(Dataset entries)

_ _ _

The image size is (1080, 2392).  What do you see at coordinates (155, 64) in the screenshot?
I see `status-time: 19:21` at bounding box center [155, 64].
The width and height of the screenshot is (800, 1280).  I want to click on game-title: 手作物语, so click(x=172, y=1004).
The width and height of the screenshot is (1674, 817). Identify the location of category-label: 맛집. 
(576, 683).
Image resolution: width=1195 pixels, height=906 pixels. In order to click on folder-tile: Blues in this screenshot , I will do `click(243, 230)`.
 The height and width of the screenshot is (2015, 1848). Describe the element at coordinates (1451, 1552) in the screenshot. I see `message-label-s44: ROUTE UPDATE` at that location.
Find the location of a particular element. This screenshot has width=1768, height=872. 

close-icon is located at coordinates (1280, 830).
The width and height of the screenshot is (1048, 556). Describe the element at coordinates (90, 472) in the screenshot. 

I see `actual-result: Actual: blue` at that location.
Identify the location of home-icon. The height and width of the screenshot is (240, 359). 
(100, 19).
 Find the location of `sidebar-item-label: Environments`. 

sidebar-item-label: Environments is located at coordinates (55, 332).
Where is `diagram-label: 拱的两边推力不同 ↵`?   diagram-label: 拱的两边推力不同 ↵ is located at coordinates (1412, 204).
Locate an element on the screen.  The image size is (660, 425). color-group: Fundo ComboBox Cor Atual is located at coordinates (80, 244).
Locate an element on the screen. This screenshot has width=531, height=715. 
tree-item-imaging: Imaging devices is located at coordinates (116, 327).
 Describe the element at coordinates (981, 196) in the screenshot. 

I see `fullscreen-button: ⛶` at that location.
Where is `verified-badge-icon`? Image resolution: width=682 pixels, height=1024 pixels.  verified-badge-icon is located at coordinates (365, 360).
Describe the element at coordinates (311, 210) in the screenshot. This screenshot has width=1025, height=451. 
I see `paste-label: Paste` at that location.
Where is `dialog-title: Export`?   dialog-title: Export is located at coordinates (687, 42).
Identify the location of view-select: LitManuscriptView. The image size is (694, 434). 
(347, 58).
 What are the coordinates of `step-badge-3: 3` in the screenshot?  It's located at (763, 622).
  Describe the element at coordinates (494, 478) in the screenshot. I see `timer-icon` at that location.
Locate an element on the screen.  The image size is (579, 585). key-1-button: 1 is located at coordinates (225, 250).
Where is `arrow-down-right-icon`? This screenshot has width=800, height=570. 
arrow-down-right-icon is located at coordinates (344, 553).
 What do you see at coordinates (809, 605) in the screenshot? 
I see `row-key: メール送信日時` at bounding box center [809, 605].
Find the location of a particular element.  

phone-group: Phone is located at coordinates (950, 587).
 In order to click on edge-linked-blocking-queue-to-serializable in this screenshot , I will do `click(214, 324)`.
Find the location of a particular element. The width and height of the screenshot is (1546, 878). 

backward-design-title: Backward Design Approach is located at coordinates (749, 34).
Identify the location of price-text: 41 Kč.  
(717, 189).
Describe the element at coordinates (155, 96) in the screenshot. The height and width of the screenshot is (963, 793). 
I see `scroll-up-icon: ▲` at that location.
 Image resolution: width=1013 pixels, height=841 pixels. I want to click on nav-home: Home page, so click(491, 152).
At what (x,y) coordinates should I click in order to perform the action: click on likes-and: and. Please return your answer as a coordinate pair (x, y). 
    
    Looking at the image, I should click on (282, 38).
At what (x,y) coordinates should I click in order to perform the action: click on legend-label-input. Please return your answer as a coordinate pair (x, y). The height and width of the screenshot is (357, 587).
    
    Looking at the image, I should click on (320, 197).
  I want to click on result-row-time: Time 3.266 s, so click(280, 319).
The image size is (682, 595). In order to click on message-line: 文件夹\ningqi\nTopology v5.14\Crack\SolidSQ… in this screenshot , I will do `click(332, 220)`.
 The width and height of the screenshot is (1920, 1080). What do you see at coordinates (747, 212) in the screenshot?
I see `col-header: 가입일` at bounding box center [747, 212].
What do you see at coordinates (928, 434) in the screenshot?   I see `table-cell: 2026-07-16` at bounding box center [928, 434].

_ _ _

▸ What is required
Count the lines of the records above that contain the word "item". Give only the number.

▸ Response box
3